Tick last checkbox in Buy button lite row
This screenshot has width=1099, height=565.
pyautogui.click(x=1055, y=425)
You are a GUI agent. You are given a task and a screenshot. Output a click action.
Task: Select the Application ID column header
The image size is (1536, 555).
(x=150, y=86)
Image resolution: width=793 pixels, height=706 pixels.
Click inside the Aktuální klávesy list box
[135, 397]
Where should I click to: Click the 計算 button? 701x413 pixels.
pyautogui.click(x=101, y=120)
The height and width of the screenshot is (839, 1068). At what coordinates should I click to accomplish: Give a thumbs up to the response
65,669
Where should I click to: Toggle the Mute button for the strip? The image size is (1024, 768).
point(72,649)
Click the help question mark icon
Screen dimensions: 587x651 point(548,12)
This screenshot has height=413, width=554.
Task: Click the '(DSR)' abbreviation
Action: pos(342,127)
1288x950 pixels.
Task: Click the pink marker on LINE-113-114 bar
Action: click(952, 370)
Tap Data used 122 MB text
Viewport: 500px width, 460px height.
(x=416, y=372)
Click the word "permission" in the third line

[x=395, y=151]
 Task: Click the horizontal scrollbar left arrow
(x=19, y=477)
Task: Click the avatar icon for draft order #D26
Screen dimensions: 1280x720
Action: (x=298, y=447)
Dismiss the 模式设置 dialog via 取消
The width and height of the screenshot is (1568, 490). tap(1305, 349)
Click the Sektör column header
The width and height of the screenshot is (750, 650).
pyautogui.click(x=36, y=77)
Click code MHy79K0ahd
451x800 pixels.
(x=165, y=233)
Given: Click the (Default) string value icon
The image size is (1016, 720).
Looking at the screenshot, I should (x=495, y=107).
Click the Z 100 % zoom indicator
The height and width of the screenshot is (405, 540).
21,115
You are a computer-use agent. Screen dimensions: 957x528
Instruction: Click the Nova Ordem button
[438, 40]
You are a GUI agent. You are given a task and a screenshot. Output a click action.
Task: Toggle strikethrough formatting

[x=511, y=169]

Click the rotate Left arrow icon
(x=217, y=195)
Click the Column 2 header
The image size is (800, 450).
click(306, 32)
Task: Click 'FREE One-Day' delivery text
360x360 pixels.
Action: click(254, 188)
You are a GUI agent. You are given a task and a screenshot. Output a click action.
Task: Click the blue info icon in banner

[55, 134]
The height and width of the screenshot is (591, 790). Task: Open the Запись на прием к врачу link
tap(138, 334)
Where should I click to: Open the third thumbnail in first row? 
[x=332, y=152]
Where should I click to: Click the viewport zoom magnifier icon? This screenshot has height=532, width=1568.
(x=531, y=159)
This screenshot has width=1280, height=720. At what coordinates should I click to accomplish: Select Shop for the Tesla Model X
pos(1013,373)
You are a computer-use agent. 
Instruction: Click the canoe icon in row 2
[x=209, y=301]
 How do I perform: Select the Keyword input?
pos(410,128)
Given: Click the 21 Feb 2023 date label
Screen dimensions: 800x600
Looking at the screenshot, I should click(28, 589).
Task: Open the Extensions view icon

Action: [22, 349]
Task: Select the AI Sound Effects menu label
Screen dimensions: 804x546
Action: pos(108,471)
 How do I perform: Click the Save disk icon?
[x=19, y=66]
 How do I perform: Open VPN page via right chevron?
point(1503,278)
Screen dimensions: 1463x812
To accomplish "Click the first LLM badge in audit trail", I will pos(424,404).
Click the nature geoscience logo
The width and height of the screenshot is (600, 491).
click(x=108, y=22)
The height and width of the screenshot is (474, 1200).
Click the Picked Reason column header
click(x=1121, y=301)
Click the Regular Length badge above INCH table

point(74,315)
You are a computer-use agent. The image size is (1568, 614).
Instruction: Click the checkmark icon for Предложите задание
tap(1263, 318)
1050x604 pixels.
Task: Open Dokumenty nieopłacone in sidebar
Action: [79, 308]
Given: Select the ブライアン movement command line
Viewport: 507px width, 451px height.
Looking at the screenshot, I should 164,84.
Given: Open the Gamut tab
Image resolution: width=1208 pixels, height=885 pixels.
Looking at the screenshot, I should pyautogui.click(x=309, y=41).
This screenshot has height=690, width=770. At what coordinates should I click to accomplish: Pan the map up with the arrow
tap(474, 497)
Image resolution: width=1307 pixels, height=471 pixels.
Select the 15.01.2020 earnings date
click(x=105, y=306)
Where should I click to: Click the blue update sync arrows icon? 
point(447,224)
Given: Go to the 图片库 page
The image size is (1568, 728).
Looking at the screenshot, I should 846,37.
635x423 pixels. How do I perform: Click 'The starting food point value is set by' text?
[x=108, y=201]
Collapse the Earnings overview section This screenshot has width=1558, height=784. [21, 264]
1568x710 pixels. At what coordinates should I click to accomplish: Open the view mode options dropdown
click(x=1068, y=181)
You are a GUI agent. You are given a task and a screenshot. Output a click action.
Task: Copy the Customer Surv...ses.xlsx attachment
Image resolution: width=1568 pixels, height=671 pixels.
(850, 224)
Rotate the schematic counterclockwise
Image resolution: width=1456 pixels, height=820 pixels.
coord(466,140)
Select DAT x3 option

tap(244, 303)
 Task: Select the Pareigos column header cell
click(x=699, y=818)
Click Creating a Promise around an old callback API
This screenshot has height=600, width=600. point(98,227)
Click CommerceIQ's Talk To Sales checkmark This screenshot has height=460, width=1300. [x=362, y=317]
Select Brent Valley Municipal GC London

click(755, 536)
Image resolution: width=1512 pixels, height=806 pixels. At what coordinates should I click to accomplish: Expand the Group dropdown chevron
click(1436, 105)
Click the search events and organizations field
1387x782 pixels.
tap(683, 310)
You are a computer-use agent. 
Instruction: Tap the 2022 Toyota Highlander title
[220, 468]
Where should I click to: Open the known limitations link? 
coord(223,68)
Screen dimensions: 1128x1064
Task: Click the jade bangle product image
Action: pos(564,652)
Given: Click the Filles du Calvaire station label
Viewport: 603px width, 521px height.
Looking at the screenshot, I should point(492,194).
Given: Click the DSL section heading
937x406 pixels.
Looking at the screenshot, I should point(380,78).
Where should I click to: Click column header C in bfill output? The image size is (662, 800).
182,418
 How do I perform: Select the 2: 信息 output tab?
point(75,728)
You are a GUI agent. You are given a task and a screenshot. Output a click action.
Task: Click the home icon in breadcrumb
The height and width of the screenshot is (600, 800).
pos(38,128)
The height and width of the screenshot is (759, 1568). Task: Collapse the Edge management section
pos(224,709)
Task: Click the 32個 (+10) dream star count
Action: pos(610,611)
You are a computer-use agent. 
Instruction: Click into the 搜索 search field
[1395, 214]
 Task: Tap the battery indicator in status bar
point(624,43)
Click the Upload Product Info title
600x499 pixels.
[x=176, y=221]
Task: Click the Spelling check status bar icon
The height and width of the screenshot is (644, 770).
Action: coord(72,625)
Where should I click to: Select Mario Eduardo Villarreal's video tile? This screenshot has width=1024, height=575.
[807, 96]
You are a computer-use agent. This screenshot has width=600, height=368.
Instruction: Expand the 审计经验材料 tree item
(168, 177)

· · · · · · ·

■ EXERCISE BRIEF:
Copy out the whole listing, word for word.

■ WRITTEN RESPONSE:
Tick last checkbox in Buy button lite row
This screenshot has width=1099, height=565.
pyautogui.click(x=1055, y=425)
You are a GUI agent. You are given a task and a screenshot. Output a click action.
Task: Select the Application ID column header
The image size is (1536, 555).
(x=150, y=86)
Image resolution: width=793 pixels, height=706 pixels.
Click inside the Aktuální klávesy list box
[135, 397]
Where should I click to: Click the 計算 button? 701x413 pixels.
pyautogui.click(x=101, y=120)
The height and width of the screenshot is (839, 1068). At what coordinates should I click to accomplish: Give a thumbs up to the response
65,669
Where should I click to: Toggle the Mute button for the strip? The image size is (1024, 768).
point(72,649)
Click the help question mark icon
Screen dimensions: 587x651 point(548,12)
This screenshot has height=413, width=554.
Task: Click the '(DSR)' abbreviation
Action: pos(342,127)
1288x950 pixels.
Task: Click the pink marker on LINE-113-114 bar
Action: click(952, 370)
Tap Data used 122 MB text
Viewport: 500px width, 460px height.
(x=416, y=372)
Click the word "permission" in the third line

[x=395, y=151]
 Task: Click the horizontal scrollbar left arrow
(x=19, y=477)
Task: Click the avatar icon for draft order #D26
Screen dimensions: 1280x720
Action: (x=298, y=447)
Dismiss the 模式设置 dialog via 取消
The width and height of the screenshot is (1568, 490). tap(1305, 349)
Click the Sektör column header
The width and height of the screenshot is (750, 650).
pyautogui.click(x=36, y=77)
Click code MHy79K0ahd
451x800 pixels.
(x=165, y=233)
Given: Click the (Default) string value icon
The image size is (1016, 720).
Looking at the screenshot, I should (x=495, y=107).
Click the Z 100 % zoom indicator
The height and width of the screenshot is (405, 540).
21,115
You are a computer-use agent. Screen dimensions: 957x528
Instruction: Click the Nova Ordem button
[438, 40]
You are a GUI agent. You are given a task and a screenshot. Output a click action.
Task: Toggle strikethrough formatting

[x=511, y=169]

Click the rotate Left arrow icon
(x=217, y=195)
Click the Column 2 header
The image size is (800, 450).
click(306, 32)
Task: Click 'FREE One-Day' delivery text
360x360 pixels.
Action: click(254, 188)
You are a GUI agent. You are given a task and a screenshot. Output a click action.
Task: Click the blue info icon in banner

[55, 134]
The height and width of the screenshot is (591, 790). Task: Open the Запись на прием к врачу link
tap(138, 334)
Where should I click to: Open the third thumbnail in first row? 
[x=332, y=152]
Where should I click to: Click the viewport zoom magnifier icon? This screenshot has height=532, width=1568.
(x=531, y=159)
This screenshot has width=1280, height=720. At what coordinates should I click to accomplish: Select Shop for the Tesla Model X
pos(1013,373)
You are a computer-use agent. 
Instruction: Click the canoe icon in row 2
[x=209, y=301]
 How do I perform: Select the Keyword input?
pos(410,128)
Given: Click the 21 Feb 2023 date label
Screen dimensions: 800x600
Looking at the screenshot, I should click(28, 589).
Task: Open the Extensions view icon

Action: [22, 349]
Task: Select the AI Sound Effects menu label
Screen dimensions: 804x546
Action: pos(108,471)
 How do I perform: Click the Save disk icon?
[x=19, y=66]
 How do I perform: Open VPN page via right chevron?
point(1503,278)
Screen dimensions: 1463x812
To accomplish "Click the first LLM badge in audit trail", I will pos(424,404).
Click the nature geoscience logo
The width and height of the screenshot is (600, 491).
click(x=108, y=22)
The height and width of the screenshot is (474, 1200).
Click the Picked Reason column header
click(x=1121, y=301)
Click the Regular Length badge above INCH table

point(74,315)
You are a computer-use agent. The image size is (1568, 614).
Instruction: Click the checkmark icon for Предложите задание
tap(1263, 318)
1050x604 pixels.
Task: Open Dokumenty nieopłacone in sidebar
Action: [79, 308]
Given: Select the ブライアン movement command line
Viewport: 507px width, 451px height.
Looking at the screenshot, I should 164,84.
Given: Open the Gamut tab
Image resolution: width=1208 pixels, height=885 pixels.
Looking at the screenshot, I should pyautogui.click(x=309, y=41).
This screenshot has height=690, width=770. At what coordinates should I click to accomplish: Pan the map up with the arrow
tap(474, 497)
Image resolution: width=1307 pixels, height=471 pixels.
Select the 15.01.2020 earnings date
click(x=105, y=306)
Where should I click to: Click the blue update sync arrows icon? 
point(447,224)
Given: Go to the 图片库 page
The image size is (1568, 728).
Looking at the screenshot, I should 846,37.
635x423 pixels. How do I perform: Click 'The starting food point value is set by' text?
[x=108, y=201]
Collapse the Earnings overview section This screenshot has width=1558, height=784. [21, 264]
1568x710 pixels. At what coordinates should I click to accomplish: Open the view mode options dropdown
click(x=1068, y=181)
You are a GUI agent. You are given a task and a screenshot. Output a click action.
Task: Copy the Customer Surv...ses.xlsx attachment
Image resolution: width=1568 pixels, height=671 pixels.
(850, 224)
Rotate the schematic counterclockwise
Image resolution: width=1456 pixels, height=820 pixels.
coord(466,140)
Select DAT x3 option

tap(244, 303)
 Task: Select the Pareigos column header cell
click(x=699, y=818)
Click Creating a Promise around an old callback API
This screenshot has height=600, width=600. point(98,227)
Click CommerceIQ's Talk To Sales checkmark This screenshot has height=460, width=1300. [x=362, y=317]
Select Brent Valley Municipal GC London

click(755, 536)
Image resolution: width=1512 pixels, height=806 pixels. At what coordinates should I click to accomplish: Expand the Group dropdown chevron
click(1436, 105)
Click the search events and organizations field
1387x782 pixels.
tap(683, 310)
You are a computer-use agent. 
Instruction: Tap the 2022 Toyota Highlander title
[220, 468]
Where should I click to: Open the known limitations link? 
coord(223,68)
Screen dimensions: 1128x1064
Task: Click the jade bangle product image
Action: pos(564,652)
Given: Click the Filles du Calvaire station label
Viewport: 603px width, 521px height.
Looking at the screenshot, I should point(492,194).
Given: Click the DSL section heading
937x406 pixels.
Looking at the screenshot, I should point(380,78).
Where should I click to: Click column header C in bfill output? The image size is (662, 800).
182,418
 How do I perform: Select the 2: 信息 output tab?
point(75,728)
You are a GUI agent. You are given a task and a screenshot. Output a click action.
Task: Click the home icon in breadcrumb
The height and width of the screenshot is (600, 800).
pos(38,128)
The height and width of the screenshot is (759, 1568). Task: Collapse the Edge management section
pos(224,709)
Task: Click the 32個 (+10) dream star count
Action: pos(610,611)
You are a computer-use agent. 
Instruction: Click into the 搜索 search field
[1395, 214]
 Task: Tap the battery indicator in status bar
point(624,43)
Click the Upload Product Info title
600x499 pixels.
[x=176, y=221]
Task: Click the Spelling check status bar icon
The height and width of the screenshot is (644, 770).
Action: coord(72,625)
Where should I click to: Select Mario Eduardo Villarreal's video tile? This screenshot has width=1024, height=575.
[807, 96]
You are a computer-use agent. This screenshot has width=600, height=368.
Instruction: Expand the 审计经验材料 tree item
(168, 177)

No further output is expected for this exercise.